Despite South Africa falling into recession in 2019, which hit rail freight volumes and container traffic at the country’s ports, state-owned logistics giant Transnet on Friday reported a 1.3% increase in revenue to R75.1 billion and a net profit of R3.9 billion for its financial year to the end of March 2020.
This was marginally below the revenue growth of 1.6% it posted for the previous financial year, but it came largely from tariff increases for port and rail users, which averaged 2.9% for its latest reporting period.
The tariff increases basically contribute to an increase in the cost of doing business in SA, something that Transnet’s new executive team under CEO Portia Derby want to address.
Derby was frank in her first major results presentation since taking the hot seat in February, saying that one of her core missions at Transnet is to bring down the cost of doing business in the country.
While she gave high level comments during the results presentation, Derby left it to Transnet’s new CFO Nonkululeko Dlamini to comment on the financials, which was for a period during which neither executive was in charge.
The group has been in the midst of an overhaul over the past year, following revelations of corruption and mismanagement under its previous executives include Brian Molefe, Anoj Singh and Siyabonga Gama, among others.
With Transnet’s financial year ending on March 31, its latest results are for the period largely before the Covid-19 pandemic forced SA to go into lockdown in late March.
Neither Derby nor Dlamini gave much detailed information on the financial impact of Covid-19 on Transnet, saying this would be reported on in the group’s forthcoming interim results. This is likely to only come out early next year, considering the delay in the release of its full-year results, which the group said was due to Covid-19 restrictions.
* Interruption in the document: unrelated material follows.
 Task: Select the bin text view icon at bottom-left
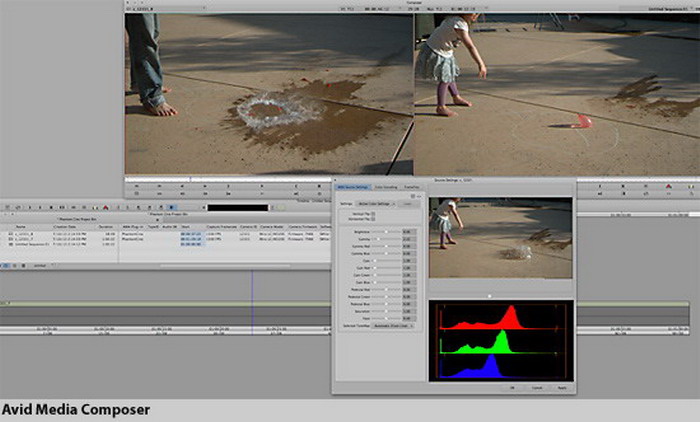(5, 265)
Transnet noted in a statement on its 2019/2020 financial year, that its 1.3% revenue increase was offset by a decline of 1.3% in rail freight volumes (to 212.4 million tons) compared with the prior year. There was a bigger decline of 2.4% in port container throughput, to 4.4 million 20-foot equivalent unit (TEU) containers.
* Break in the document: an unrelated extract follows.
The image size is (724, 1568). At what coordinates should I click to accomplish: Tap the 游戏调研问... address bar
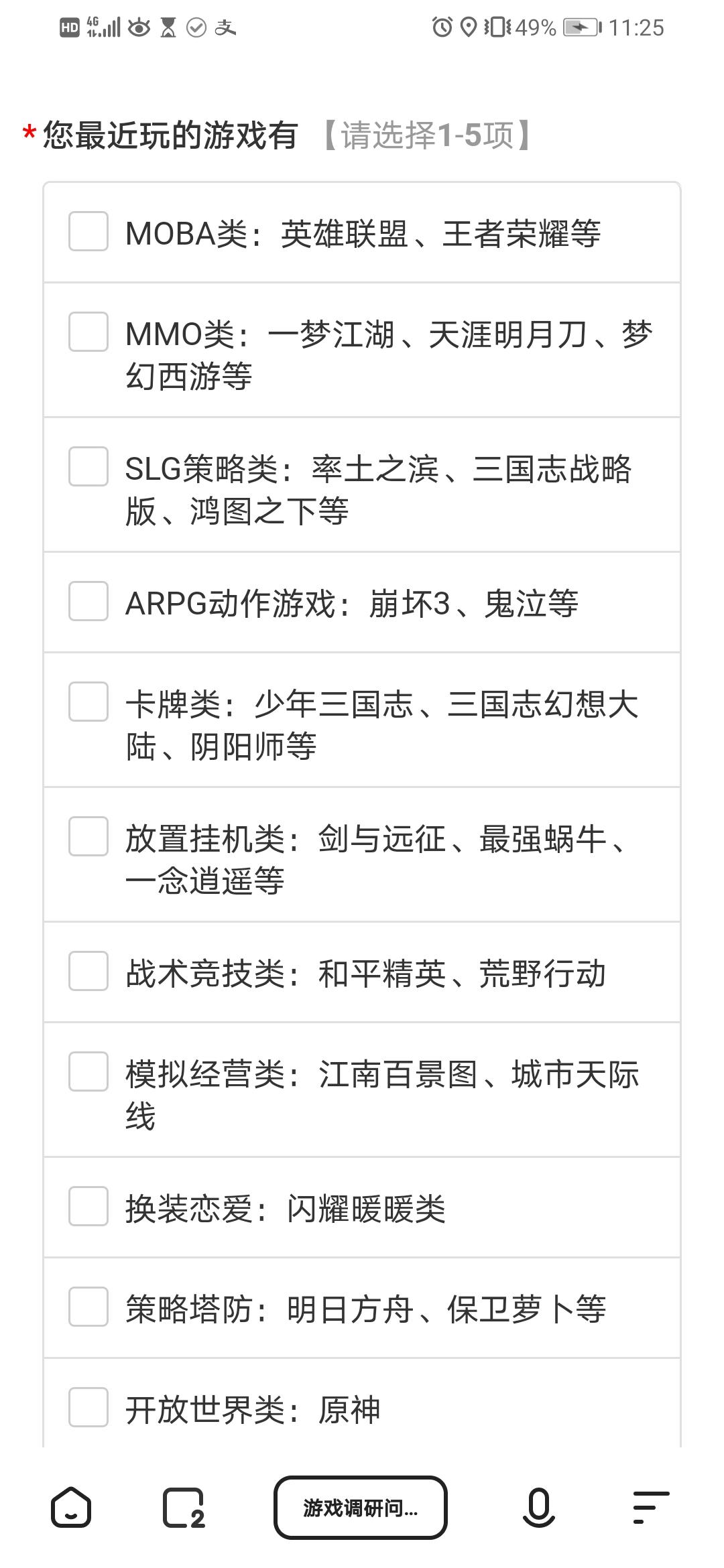pyautogui.click(x=361, y=1508)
“The decline in rail freight volumes was mainly due to deteriorating economic conditions and low demand in many market segments, particularly in the construction and manufacturing industries,” it said.
Despite the challenging economic environment in SA during the financial year, both Derby and Dlamini described Transnet’s results as “solid”.
Public Enterprises Minister Pravin Gordhan, meanwhile, said that the results were “excellent” given the issues Transnet has faced, especially around state-capture and the revelations being made at the Zondo Commission.
Gordhan noted that given Transnet reporting a net profit of R3.9 billion for the year, he was heartened that it is “one of the state-owned enterprises where words like ‘bailouts’ and ‘government guarantees’ don’t need to be used”.
Despite the positive sentiments on the results, Transnet’s slowing revenues saw net profit for the year plunge 34.9% (to R3.9 billion). Its operating costs increased by 1.9% to R41.1 billion.
Transnet reported Ebitda (earnings before interest, taxes, depreciation and amortisation) increased by 0.7% to R34 billion for the year, while cash generated from operations increased by 2.1% to R35.9 billion. Capital investments of R18.6 billion were undertaken during the period, representing a 3.5% increase on the prior year.